A Domain Adaptation of Large Language Models for Classifying Mechanical Assembly Components
Fatemeh Elhambakhsh, Daniele Grandi, Hyunwoong Ko
TL;DR
The paper tackles the scarcity of structured functional data in mechanical design by proposing a supervised domain-adaptation framework that fine-tunes a domain-general LLM (GPT-3.5 Turbo) on domain-specific data from the Oregon State Design Repository to classify functions of mechanical assembly parts. The method leverages labeled domain data $D_{T_{ ext{labeled}}}$, function class definitions $D_L$, and textual descriptions $D_{L_{ ext{dis}}}$ to guide learning and uses hyperparameter optimization over $E$ (epochs), $B$ (batch size), and $LR$ (learning rate multiplier) with a cross-entropy loss $L$. Evaluations on OSDR show that domain-adapted models outperform pre-trained GPT models, and when applied to the ABC CAD dataset, achieve about 99% accuracy within eight predefined function classes, with only ~1% misclassification. This work enhances early-phase design reasoning by generating high-quality, function-labeled data that semantically enriches the design representation and supports more effective exploration of conceptual designs.
Abstract
The conceptual design phase represents a critical early stage in the product development process, where designers generate potential solutions that meet predefined design specifications based on functional requirements.

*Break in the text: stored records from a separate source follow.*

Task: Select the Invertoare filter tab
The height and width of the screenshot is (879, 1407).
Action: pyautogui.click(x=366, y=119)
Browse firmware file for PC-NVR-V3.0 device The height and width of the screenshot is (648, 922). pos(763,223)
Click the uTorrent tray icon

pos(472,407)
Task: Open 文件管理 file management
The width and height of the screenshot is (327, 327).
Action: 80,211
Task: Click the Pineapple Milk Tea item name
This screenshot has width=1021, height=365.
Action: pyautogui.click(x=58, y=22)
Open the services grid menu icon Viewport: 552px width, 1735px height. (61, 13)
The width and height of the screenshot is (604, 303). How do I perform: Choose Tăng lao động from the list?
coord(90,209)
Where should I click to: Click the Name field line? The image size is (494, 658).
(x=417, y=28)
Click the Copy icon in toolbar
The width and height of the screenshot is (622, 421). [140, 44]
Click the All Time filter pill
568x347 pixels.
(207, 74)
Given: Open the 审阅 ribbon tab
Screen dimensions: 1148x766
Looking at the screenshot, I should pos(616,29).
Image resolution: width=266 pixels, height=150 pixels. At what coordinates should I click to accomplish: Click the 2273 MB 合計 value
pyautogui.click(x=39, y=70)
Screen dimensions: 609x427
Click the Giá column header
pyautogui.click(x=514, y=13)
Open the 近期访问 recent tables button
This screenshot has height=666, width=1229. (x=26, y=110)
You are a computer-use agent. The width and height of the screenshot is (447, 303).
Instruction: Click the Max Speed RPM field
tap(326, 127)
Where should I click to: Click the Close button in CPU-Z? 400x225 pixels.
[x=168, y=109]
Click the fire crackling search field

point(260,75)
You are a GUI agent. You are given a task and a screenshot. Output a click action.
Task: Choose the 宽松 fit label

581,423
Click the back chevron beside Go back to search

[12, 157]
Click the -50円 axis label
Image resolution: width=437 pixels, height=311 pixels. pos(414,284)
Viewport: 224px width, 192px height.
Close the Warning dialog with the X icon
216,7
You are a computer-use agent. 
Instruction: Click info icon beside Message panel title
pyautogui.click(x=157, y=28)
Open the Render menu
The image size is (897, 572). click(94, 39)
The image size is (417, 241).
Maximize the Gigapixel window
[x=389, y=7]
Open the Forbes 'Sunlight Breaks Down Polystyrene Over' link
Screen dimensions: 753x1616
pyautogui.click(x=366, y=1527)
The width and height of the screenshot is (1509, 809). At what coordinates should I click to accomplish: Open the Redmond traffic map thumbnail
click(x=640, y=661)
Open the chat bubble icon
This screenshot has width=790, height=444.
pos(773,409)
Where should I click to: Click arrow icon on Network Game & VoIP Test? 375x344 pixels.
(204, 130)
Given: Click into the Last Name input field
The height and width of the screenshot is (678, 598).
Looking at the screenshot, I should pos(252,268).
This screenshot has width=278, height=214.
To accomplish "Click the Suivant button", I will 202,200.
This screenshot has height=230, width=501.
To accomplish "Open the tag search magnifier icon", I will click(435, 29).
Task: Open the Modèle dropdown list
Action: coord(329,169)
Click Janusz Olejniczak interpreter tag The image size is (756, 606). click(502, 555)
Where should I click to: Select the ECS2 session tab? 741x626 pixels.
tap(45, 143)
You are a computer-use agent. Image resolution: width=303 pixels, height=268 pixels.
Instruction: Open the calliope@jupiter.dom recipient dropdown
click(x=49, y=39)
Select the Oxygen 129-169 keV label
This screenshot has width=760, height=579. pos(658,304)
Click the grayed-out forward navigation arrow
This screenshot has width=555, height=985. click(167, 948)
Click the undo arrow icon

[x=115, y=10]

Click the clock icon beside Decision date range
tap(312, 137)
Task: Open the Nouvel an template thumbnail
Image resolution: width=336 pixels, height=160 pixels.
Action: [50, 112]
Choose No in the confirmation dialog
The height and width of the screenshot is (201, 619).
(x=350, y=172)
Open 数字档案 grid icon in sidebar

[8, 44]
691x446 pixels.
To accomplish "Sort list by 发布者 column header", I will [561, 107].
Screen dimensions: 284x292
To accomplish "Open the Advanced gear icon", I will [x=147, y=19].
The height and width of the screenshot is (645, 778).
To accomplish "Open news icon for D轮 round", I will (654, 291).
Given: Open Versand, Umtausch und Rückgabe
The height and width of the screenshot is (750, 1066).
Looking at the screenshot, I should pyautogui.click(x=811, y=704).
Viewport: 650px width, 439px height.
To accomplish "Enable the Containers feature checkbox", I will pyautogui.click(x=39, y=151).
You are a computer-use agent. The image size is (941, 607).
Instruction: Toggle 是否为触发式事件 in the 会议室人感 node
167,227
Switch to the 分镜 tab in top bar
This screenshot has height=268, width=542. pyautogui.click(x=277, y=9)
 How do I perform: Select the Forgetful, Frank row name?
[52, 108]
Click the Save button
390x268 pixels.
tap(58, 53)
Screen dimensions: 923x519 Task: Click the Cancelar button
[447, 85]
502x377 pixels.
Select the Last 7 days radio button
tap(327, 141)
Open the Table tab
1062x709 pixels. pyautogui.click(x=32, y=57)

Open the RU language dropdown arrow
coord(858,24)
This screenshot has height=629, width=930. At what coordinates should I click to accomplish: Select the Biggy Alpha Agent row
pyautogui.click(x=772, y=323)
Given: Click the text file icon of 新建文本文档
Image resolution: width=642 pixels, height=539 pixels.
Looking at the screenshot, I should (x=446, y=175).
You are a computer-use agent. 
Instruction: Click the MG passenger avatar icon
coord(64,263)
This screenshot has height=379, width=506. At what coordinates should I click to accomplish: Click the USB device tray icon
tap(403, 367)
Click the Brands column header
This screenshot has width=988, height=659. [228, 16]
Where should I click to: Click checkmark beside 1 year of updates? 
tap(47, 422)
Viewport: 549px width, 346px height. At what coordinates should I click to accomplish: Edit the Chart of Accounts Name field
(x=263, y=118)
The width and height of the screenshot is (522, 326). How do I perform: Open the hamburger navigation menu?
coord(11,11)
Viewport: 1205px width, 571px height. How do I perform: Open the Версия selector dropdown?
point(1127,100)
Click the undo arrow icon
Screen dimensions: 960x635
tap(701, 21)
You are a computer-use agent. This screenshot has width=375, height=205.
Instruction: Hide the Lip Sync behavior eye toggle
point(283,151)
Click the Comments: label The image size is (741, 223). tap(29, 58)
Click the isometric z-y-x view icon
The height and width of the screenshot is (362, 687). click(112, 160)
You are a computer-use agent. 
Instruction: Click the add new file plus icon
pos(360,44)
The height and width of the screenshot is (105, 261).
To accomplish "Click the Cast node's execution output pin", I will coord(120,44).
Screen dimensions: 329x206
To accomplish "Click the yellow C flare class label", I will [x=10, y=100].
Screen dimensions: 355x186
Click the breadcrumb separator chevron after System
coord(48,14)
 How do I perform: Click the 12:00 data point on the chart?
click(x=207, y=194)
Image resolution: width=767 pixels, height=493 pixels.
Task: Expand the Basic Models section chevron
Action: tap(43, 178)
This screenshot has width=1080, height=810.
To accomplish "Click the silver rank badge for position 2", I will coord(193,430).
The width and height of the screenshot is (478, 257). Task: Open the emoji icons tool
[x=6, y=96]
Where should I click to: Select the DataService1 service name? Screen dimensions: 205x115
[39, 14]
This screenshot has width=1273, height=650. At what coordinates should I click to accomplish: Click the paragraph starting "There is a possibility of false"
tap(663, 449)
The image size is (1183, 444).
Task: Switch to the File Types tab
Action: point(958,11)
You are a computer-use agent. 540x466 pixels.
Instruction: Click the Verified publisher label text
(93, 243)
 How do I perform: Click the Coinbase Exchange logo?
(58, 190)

Functional modeling, a foundational aspect of this phase, enables designers to reason about product functions before specific structural details are determined. A widely adopted approach to functional modeling is the Function-Behavior-Structure (FBS) framework, which supports the transformation of functional intent into behavioral and structural descriptions. However, the effectiveness of function-based design is often hindered by the lack of well-structured and comprehensive functional data. This scarcity can negatively impact early design decision-making and hinder the development of accurate behavioral models. Recent advances in Large Language Models (LLMs), such as those based on GPT architectures, offer a promising avenue to address this gap. LLMs have demonstrated significant capabilities in language understanding and natural language processing (NLP), making them suitable for automated classification tasks. This study proposes a novel LLM-based domain adaptation (DA) framework using fine-tuning for the automated classification of mechanical assembly parts' functions. By fine-tuning LLMs on domain-specific datasets, the traditionally manual and subjective process of function annotation can be improved in both accuracy and consistency. A case study demonstrates fine-tuning GPT-3.5 Turbo on data from the Oregon State Design Repository (OSDR), and evaluation on the A Big CAD (ABC) dataset shows that the domain-adapted LLM can generate high-quality functional data, enhancing the semantic representation of mechanical parts and supporting more effective design exploration in early-phase engineering.